## GIVEN INSTRUCTION
Copy each of the following rows verbatim, with no changes to wording, spacing, or punctuation.

+-------+

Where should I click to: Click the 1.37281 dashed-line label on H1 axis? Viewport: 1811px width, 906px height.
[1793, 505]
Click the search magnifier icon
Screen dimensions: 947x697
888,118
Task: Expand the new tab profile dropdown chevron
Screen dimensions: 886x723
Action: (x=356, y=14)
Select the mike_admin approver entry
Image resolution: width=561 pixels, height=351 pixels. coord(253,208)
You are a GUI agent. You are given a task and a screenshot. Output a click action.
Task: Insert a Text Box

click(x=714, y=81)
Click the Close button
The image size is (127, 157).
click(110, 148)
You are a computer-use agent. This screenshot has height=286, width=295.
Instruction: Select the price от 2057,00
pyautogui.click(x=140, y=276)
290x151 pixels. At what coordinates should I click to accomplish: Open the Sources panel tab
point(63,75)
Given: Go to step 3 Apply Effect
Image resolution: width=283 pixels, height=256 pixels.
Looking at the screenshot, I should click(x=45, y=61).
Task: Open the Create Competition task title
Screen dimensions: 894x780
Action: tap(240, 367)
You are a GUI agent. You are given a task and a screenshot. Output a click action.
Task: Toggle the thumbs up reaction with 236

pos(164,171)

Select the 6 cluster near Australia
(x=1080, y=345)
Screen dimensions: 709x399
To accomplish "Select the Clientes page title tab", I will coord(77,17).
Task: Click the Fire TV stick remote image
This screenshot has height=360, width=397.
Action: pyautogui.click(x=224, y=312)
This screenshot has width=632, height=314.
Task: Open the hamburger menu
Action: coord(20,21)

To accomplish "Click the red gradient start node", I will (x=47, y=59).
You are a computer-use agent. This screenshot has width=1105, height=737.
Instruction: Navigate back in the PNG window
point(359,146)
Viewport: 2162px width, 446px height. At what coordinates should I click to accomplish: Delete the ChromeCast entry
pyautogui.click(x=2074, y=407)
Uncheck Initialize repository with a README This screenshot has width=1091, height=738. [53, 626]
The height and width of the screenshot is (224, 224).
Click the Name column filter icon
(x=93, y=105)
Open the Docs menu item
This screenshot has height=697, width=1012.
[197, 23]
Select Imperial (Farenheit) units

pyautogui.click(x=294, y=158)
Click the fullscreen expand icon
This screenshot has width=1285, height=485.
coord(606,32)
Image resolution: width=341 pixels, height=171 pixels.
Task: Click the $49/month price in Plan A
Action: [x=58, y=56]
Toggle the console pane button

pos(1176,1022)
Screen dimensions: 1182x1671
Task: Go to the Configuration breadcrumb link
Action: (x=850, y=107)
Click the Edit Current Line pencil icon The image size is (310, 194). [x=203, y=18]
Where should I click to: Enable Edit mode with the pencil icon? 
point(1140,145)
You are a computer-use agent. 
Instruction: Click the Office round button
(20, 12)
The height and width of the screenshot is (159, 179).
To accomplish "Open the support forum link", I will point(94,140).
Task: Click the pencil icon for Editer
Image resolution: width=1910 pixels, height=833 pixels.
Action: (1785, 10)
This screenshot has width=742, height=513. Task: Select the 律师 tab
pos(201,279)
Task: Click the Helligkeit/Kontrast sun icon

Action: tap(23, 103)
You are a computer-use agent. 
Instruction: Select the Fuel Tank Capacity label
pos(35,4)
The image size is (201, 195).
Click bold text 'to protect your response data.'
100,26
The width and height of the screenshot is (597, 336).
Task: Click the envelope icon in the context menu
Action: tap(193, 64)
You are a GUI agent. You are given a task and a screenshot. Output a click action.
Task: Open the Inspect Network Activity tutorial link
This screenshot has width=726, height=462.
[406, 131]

+-------+

## RESULT OF THIS EXERCISE
Where should I click to: Click the 1.37281 dashed-line label on H1 axis? Viewport: 1811px width, 906px height.
[1793, 505]
Click the search magnifier icon
Screen dimensions: 947x697
888,118
Task: Expand the new tab profile dropdown chevron
Screen dimensions: 886x723
Action: (x=356, y=14)
Select the mike_admin approver entry
Image resolution: width=561 pixels, height=351 pixels. coord(253,208)
You are a GUI agent. You are given a task and a screenshot. Output a click action.
Task: Insert a Text Box

click(x=714, y=81)
Click the Close button
The image size is (127, 157).
click(110, 148)
You are a computer-use agent. This screenshot has height=286, width=295.
Instruction: Select the price от 2057,00
pyautogui.click(x=140, y=276)
290x151 pixels. At what coordinates should I click to accomplish: Open the Sources panel tab
point(63,75)
Given: Go to step 3 Apply Effect
Image resolution: width=283 pixels, height=256 pixels.
Looking at the screenshot, I should click(x=45, y=61).
Task: Open the Create Competition task title
Screen dimensions: 894x780
Action: tap(240, 367)
You are a GUI agent. You are given a task and a screenshot. Output a click action.
Task: Toggle the thumbs up reaction with 236

pos(164,171)

Select the 6 cluster near Australia
(x=1080, y=345)
Screen dimensions: 709x399
To accomplish "Select the Clientes page title tab", I will coord(77,17).
Task: Click the Fire TV stick remote image
This screenshot has height=360, width=397.
Action: pyautogui.click(x=224, y=312)
This screenshot has width=632, height=314.
Task: Open the hamburger menu
Action: coord(20,21)

To accomplish "Click the red gradient start node", I will (x=47, y=59).
You are a computer-use agent. This screenshot has width=1105, height=737.
Instruction: Navigate back in the PNG window
point(359,146)
Viewport: 2162px width, 446px height. At what coordinates should I click to accomplish: Delete the ChromeCast entry
pyautogui.click(x=2074, y=407)
Uncheck Initialize repository with a README This screenshot has width=1091, height=738. [53, 626]
The height and width of the screenshot is (224, 224).
Click the Name column filter icon
(x=93, y=105)
Open the Docs menu item
This screenshot has height=697, width=1012.
[197, 23]
Select Imperial (Farenheit) units

pyautogui.click(x=294, y=158)
Click the fullscreen expand icon
This screenshot has width=1285, height=485.
coord(606,32)
Image resolution: width=341 pixels, height=171 pixels.
Task: Click the $49/month price in Plan A
Action: [x=58, y=56]
Toggle the console pane button

pos(1176,1022)
Screen dimensions: 1182x1671
Task: Go to the Configuration breadcrumb link
Action: (x=850, y=107)
Click the Edit Current Line pencil icon The image size is (310, 194). [x=203, y=18]
Where should I click to: Enable Edit mode with the pencil icon? 
point(1140,145)
You are a computer-use agent. 
Instruction: Click the Office round button
(20, 12)
The height and width of the screenshot is (159, 179).
To accomplish "Open the support forum link", I will point(94,140).
Task: Click the pencil icon for Editer
Image resolution: width=1910 pixels, height=833 pixels.
Action: (1785, 10)
This screenshot has width=742, height=513. Task: Select the 律师 tab
pos(201,279)
Task: Click the Helligkeit/Kontrast sun icon

Action: tap(23, 103)
You are a computer-use agent. 
Instruction: Select the Fuel Tank Capacity label
pos(35,4)
The image size is (201, 195).
Click bold text 'to protect your response data.'
100,26
The width and height of the screenshot is (597, 336).
Task: Click the envelope icon in the context menu
Action: tap(193, 64)
You are a GUI agent. You are given a task and a screenshot. Output a click action.
Task: Open the Inspect Network Activity tutorial link
This screenshot has width=726, height=462.
[406, 131]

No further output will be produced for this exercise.